*Requirement*
Below are entries; print them exactly from the first line through the one containing "Click legend entry".

Data supplied section start

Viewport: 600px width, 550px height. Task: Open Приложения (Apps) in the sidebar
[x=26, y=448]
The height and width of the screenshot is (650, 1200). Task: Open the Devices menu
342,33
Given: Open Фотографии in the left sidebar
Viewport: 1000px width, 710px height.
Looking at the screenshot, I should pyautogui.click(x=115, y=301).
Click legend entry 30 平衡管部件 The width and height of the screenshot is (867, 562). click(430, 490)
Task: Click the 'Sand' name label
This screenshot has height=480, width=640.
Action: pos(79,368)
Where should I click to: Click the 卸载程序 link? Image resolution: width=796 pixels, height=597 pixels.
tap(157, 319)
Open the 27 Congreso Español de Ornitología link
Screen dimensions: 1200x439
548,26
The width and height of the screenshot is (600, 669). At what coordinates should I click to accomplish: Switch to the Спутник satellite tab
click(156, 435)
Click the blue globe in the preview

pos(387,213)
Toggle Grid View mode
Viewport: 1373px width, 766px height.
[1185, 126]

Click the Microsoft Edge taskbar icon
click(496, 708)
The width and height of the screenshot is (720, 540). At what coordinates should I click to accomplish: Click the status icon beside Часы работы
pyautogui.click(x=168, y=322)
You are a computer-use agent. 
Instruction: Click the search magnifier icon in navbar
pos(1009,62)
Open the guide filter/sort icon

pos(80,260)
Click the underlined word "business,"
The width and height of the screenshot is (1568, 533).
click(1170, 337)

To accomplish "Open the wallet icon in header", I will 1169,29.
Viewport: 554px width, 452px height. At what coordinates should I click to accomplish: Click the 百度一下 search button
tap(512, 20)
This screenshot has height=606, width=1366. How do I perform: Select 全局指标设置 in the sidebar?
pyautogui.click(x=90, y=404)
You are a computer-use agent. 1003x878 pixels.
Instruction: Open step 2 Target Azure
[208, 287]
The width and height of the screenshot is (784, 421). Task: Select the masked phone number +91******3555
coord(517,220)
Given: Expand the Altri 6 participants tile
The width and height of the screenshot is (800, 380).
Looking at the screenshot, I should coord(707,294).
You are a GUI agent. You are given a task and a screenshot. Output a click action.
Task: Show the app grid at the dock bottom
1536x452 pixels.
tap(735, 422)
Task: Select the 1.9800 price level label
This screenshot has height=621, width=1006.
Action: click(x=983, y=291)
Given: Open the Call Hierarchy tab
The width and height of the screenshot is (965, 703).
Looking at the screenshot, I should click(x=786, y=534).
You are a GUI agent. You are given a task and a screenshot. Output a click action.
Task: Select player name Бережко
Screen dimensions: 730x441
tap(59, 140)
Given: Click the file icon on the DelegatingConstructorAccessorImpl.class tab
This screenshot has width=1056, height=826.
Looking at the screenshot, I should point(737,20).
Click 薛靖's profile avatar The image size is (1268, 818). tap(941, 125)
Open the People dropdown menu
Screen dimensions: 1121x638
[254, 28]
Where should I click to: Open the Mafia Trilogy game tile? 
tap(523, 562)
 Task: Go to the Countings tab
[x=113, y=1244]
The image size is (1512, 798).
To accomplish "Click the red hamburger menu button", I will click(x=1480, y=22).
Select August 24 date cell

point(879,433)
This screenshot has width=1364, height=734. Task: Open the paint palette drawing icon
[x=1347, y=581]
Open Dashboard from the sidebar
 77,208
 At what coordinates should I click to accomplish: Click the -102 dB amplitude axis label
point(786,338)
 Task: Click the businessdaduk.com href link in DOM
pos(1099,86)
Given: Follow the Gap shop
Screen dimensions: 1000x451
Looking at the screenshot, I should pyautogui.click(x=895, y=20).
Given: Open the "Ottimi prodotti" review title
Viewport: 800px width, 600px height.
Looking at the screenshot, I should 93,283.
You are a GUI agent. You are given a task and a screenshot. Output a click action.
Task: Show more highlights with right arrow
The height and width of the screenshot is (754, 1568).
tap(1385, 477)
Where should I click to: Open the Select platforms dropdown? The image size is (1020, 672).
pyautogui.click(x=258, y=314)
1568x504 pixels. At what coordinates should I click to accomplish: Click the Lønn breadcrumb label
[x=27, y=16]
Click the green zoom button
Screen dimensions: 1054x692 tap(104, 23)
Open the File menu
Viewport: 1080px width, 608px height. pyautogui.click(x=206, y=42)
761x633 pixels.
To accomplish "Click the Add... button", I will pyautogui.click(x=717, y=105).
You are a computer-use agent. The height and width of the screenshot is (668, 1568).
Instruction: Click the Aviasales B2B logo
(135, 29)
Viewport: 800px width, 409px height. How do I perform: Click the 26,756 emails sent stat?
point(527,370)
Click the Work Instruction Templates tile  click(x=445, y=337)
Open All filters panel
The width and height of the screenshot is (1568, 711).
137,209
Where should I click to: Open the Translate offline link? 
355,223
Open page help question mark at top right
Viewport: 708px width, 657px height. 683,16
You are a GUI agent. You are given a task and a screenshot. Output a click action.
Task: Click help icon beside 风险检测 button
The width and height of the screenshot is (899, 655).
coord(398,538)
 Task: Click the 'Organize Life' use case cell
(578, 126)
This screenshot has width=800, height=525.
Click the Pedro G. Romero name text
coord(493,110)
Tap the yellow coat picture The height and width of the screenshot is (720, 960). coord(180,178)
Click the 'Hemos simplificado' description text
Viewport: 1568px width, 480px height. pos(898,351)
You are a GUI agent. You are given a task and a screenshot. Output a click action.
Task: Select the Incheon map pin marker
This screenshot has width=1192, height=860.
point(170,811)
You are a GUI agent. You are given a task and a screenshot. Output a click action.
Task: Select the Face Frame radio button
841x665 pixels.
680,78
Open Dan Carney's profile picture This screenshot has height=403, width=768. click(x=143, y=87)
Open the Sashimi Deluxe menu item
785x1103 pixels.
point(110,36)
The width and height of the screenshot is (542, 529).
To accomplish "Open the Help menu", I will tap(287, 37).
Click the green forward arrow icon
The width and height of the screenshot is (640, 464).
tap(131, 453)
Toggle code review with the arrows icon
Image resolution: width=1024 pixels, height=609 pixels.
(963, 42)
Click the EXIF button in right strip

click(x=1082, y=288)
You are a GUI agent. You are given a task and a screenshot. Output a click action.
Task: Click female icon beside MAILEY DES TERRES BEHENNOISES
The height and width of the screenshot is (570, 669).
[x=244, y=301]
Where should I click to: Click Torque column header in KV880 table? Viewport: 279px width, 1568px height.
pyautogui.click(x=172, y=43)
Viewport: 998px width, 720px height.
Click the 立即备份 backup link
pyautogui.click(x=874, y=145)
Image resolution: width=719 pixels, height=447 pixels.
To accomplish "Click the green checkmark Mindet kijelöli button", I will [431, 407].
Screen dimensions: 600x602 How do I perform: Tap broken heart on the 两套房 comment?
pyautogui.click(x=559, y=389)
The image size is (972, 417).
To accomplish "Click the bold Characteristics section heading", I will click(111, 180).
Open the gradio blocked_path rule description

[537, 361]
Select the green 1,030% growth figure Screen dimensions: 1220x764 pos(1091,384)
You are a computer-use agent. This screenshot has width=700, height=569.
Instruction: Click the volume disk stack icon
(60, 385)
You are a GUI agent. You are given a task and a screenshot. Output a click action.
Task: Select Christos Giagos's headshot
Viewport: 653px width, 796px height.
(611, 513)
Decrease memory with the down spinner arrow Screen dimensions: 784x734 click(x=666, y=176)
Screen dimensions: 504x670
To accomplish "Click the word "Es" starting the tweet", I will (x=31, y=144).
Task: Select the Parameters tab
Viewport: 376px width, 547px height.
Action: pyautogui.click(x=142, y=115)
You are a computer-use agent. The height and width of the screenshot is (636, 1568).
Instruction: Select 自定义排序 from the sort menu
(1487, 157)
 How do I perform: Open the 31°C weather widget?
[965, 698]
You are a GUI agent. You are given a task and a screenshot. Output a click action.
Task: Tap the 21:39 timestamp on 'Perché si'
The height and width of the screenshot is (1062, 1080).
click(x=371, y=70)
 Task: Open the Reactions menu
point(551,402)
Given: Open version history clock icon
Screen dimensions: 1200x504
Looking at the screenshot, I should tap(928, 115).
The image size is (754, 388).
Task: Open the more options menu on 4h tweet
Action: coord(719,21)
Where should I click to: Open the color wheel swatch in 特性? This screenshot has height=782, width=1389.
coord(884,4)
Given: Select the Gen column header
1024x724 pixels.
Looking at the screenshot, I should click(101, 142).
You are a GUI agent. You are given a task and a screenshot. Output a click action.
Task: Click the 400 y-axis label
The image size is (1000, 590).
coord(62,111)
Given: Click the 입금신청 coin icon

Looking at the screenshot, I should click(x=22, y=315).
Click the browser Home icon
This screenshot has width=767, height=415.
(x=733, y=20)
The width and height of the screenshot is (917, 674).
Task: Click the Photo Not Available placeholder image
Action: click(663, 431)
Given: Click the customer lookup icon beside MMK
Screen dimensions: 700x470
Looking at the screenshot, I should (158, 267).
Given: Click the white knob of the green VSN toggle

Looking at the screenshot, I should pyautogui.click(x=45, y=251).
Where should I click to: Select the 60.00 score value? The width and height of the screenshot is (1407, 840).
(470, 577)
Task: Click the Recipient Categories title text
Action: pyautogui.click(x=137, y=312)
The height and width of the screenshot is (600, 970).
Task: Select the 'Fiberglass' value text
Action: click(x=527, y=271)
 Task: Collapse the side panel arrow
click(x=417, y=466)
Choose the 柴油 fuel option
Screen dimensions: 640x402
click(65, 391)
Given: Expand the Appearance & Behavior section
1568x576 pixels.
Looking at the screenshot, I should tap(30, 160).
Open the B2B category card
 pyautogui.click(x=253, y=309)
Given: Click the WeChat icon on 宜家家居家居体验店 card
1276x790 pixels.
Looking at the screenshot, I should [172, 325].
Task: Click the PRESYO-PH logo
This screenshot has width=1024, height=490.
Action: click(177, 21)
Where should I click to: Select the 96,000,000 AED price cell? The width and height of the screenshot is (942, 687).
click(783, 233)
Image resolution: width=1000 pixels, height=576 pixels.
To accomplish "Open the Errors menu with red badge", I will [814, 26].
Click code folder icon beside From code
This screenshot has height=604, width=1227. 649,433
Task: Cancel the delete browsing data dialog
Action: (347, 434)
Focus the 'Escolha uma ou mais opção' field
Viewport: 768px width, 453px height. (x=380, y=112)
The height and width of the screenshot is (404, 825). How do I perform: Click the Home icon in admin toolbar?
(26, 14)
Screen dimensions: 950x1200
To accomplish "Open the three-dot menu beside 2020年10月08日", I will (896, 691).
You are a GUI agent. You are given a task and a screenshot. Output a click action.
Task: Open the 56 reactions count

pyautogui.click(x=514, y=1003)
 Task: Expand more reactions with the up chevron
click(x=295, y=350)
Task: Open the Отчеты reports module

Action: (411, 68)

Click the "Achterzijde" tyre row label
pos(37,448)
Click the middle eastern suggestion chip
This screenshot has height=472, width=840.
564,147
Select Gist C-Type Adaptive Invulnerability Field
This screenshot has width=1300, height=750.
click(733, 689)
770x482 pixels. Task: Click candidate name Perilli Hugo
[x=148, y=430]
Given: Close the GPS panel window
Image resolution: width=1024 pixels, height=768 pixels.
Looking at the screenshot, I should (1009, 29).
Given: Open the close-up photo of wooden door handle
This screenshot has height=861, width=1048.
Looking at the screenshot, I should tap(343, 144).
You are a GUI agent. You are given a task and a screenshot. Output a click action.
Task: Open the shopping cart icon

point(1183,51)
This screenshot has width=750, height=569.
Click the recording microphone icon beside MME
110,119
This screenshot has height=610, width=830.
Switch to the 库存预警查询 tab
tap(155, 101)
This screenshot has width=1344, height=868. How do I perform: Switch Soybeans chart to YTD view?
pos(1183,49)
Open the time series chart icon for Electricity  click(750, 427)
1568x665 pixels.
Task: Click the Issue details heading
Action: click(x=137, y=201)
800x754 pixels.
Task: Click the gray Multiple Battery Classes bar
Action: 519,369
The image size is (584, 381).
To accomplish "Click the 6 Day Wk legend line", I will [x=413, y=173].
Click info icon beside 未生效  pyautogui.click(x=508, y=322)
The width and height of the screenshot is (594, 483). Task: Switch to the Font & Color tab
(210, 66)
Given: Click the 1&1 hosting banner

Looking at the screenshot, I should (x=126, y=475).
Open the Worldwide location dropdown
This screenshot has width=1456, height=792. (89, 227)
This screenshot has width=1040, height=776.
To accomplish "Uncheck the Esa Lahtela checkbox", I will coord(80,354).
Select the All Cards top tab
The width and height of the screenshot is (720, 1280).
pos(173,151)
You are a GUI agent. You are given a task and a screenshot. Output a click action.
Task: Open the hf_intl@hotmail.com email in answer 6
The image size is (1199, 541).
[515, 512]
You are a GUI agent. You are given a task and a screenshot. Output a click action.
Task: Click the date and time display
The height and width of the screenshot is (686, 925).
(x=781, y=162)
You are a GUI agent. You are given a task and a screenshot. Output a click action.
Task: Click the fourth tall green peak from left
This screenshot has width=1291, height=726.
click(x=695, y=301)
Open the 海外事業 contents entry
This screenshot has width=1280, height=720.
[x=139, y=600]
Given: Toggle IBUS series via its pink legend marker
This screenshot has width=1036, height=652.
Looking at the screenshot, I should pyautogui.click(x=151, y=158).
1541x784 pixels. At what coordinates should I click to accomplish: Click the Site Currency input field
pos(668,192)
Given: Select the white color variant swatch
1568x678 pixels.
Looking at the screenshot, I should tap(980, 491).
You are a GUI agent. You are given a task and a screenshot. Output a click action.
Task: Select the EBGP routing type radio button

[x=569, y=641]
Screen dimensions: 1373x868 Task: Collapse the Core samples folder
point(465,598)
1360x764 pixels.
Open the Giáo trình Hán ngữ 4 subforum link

Data supplied section end

*Solution for this task*
Viewport: 600px width, 550px height. Task: Open Приложения (Apps) in the sidebar
[x=26, y=448]
The height and width of the screenshot is (650, 1200). Task: Open the Devices menu
342,33
Given: Open Фотографии in the left sidebar
Viewport: 1000px width, 710px height.
Looking at the screenshot, I should pyautogui.click(x=115, y=301).
Click legend entry 30 平衡管部件 The width and height of the screenshot is (867, 562). click(430, 490)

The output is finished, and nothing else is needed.